Más allá de la romántica visión de la película Éxodo, protagonizada por Paul Newman y basada en la novela de León Uris, la historia demuestra que el Estado de Israel se crea, entre otras cosas, por la acción de varios grupos terroristas. Por esa razón, cuando los dirigentes israelíes utilizan el terrorismo de Hamás o han usado los atentados de Septiembre Negro o Hezbolá para justificar su política de exterminio, deberían echar una mirada atrás para ver sus orígenes. Todo ello por no hablar de las acciones terroristas ejecutadas en las últimas décadas que también fueron idealizadas por el cine, como es el caso de la Operación Cólera de Dios.
Antes de que Israel proclamara su independencia en 1948, la Haganá, Irgún y Lehi perpetraban atentados, asesinatos selectivos y desplazamientos forzosos durante el Mandato Británico de Palestina. Para los historiadores ultrasionistas, son héroes de la independencia; para los palestinos, precursores de la limpieza étnica y el exilio. Lo que pocos discuten es que esas tácticas de “seguridad nacional” marcaron un patrón que todavía resuena en la política contemporánea de Israel: la mezcla de defensa legítima, ocupación ilegal prolongada y violencia dirigida contra civiles percibidos como enemigos.

■ ■ ■ ■ ■ ■ ■

## TU TAREA
Escribe la continuación del fragmento sobre los grupos armados que precedieron al Estado de Israel, a partir de su última oración. Las filas no hacen falta para nada de lo que se pide aquí.

[Entradas de datos recopilados]
■ ■ ■ ■ ■ ■ ■

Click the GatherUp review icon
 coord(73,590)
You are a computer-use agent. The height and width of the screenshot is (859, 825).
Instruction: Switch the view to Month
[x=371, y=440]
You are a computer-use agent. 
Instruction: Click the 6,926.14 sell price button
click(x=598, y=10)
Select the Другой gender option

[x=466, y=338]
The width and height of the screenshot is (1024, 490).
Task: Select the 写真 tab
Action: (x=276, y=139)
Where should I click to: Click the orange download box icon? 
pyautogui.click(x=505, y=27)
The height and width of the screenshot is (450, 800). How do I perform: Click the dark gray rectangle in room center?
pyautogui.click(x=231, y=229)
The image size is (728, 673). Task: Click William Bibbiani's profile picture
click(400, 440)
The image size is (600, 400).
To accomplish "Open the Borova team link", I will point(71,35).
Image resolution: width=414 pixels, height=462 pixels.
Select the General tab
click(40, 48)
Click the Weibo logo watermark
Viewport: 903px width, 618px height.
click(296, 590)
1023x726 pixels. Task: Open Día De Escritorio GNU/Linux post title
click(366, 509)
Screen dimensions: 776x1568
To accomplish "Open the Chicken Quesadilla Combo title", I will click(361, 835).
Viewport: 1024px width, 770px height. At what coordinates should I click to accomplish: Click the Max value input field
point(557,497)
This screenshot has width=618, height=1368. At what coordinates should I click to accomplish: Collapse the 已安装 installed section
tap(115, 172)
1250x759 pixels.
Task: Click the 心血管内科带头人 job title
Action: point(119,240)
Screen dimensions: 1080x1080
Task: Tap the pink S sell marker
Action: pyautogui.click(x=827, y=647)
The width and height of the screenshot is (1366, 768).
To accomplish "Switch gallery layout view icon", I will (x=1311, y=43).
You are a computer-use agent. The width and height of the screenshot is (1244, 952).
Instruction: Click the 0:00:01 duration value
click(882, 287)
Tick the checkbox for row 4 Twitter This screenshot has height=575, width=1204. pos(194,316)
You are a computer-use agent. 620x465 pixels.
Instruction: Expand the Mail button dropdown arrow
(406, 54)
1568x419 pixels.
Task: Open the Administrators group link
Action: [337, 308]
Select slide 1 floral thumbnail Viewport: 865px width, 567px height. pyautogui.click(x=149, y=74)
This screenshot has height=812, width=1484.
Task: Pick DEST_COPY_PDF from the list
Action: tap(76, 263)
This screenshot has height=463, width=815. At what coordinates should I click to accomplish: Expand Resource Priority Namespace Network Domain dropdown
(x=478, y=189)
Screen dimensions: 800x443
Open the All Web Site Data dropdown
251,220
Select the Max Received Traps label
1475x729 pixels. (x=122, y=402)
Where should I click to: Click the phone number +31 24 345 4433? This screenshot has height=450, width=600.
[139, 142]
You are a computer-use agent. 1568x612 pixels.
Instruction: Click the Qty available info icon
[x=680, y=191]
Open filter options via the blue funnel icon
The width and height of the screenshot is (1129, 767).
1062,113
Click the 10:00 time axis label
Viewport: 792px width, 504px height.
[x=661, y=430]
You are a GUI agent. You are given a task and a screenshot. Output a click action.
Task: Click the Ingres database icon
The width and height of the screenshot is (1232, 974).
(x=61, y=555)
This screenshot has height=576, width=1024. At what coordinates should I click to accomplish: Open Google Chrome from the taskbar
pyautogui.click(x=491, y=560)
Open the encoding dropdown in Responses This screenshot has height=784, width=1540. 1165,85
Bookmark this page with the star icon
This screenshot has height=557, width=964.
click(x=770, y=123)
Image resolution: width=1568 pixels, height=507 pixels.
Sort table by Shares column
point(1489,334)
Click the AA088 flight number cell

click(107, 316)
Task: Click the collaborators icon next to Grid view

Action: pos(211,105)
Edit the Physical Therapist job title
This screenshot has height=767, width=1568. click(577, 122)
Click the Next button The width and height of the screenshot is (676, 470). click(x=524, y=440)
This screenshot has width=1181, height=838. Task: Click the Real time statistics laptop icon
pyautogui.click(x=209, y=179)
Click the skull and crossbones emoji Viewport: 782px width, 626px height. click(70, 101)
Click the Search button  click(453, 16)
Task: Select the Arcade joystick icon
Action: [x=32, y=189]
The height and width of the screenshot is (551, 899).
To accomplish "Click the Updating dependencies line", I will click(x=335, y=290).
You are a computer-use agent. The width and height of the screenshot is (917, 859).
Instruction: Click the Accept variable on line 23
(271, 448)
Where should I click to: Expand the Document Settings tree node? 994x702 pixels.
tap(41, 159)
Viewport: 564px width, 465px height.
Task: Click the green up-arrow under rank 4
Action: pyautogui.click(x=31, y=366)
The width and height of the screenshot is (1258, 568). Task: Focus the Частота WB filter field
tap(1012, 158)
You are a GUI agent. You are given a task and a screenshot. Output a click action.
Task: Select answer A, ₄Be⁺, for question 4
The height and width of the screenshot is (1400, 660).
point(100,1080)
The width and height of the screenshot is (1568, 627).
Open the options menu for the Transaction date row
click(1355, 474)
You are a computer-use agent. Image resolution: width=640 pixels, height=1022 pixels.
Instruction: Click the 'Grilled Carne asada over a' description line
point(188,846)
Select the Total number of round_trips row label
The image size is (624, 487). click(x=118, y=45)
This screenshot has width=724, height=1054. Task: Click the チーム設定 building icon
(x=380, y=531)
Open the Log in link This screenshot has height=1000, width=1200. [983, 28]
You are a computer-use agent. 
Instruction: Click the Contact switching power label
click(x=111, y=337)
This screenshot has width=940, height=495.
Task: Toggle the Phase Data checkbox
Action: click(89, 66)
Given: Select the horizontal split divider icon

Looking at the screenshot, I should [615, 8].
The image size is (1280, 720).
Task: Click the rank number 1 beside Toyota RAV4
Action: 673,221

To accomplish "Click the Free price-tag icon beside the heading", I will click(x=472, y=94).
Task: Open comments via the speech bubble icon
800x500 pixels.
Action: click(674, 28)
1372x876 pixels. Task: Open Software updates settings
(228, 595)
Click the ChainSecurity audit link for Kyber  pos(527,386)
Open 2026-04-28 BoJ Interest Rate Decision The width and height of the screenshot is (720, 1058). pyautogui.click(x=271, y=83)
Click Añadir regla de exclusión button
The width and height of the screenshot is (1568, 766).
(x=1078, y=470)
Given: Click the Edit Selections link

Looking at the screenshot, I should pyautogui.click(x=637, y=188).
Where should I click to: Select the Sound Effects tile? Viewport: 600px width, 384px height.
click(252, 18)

■ ■ ■ ■ ■ ■ ■

## ESPACIO DE RESPUESTA
Irgún y Lehi entendieron algo que Benjamin Netanyahu y sus sucesores parecen recordar todos los días: la violencia, cuando se ejerce con organización y justificación ideológica, puede convertirse en una herramienta de legitimidad política. Atacar aldeas palestinas o embajadas británicas no era solo estrategia militar: era propaganda, presión internacional y forma de consolidar territorios. Hoy, los asentamientos ilegales en Cisjordania, los bloqueos y los ataques sobre Gaza siguen funcionando con la misma lógica: control territorial bajo la bandera de la seguridad, con civiles convertidos en daños colaterales necesarios.
La continuidad es inquietante. La línea que separa la defensa de la agresión se difumina cuando se construye un Estado sobre el miedo, la fuerza y la impunidad de facto. Las organizaciones sionistas pre-1948 sentaron un precedente: la legitimidad del Estado se mide por su capacidad de imponer control, no por la reconciliación con la población desplazada. El patrón se repite en Cisjordania y Gaza, donde la seguridad de Israel justifica restricciones extremas, violencia militar y un entramado legal que favorece a los ocupantes sobre los ocupados.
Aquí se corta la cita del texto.